A £28.5million rescue scheme to redevelop the former Lambton Lion Park has been approved – despite the site being part of the green belt.
Durham County Council’s planning committee granted permission for the scheme, which aims to turn the Lambton Estate into a tourism hot spot, creating 400 new homes and up to 525 jobs, subject to call-in by Whitehall.
The project is intended to help fund the conservation of the whole estate, with plans to turn Lambton Castle into a wedding venue, hotel or both.
Planning officer Colin Harding told the committee the National Planning Policy Framework banned development on green belt land ‘except in very special circumstances’.
“If very special circumstances cannot be demonstrated, then the application must be considered to be unacceptable,” he said.
The applicants had laid out details they believed constituted ‘very special circumstances,’ including opening up the grounds to the public, the economic benefits and the restoration of historic properties within the estate, including Lambton Castle itself.
We are fully committed to the delivery of public access. It is simply a matter of the nature and form of that access.Christopher Harrison
“The buildings are acknowledged as being at risk – Historic England has put some of them on its it ‘at risk’ register,” said Mr Harding.
“Engineers’ reports were carried out and the whole future of the castle is being called into question. There is significant instability here that needs correcting.”
It was down to the committee to decide whether the benefits of the scheme outweighed the need to protect the green belt from development.

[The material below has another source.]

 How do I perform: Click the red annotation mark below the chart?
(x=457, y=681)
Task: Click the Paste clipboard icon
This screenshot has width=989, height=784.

A spokesman for the County Durham Local Access Forum told the meeting the plans did not go far enough. More than nine miles of pathways in the estate would be opened up under the proposals, but would not be established as public rights of way.
The plans have been submitted by the Trustees of Lord Durham’s 1989 Voluntary Settlement, which manages the estate on behalf of the Lambton family, and spokesman Christopher Harrison told the meeting the applicants were committed to opening up the grounds to the public but had to balance that with the need for ‘appropriate and practical management of the estate’.
“We are fully committed to the delivery of public access,” he said.
“It is simply a matter of the nature and form of that access.”
Coun Alan Shield said the pros of the schemes outweighed the cons: “I have not been a lover of building in the countryside but this has to be a balance.
“In this instance, the benefits, in particular the economic benefits, outweigh building on greenbelt land.”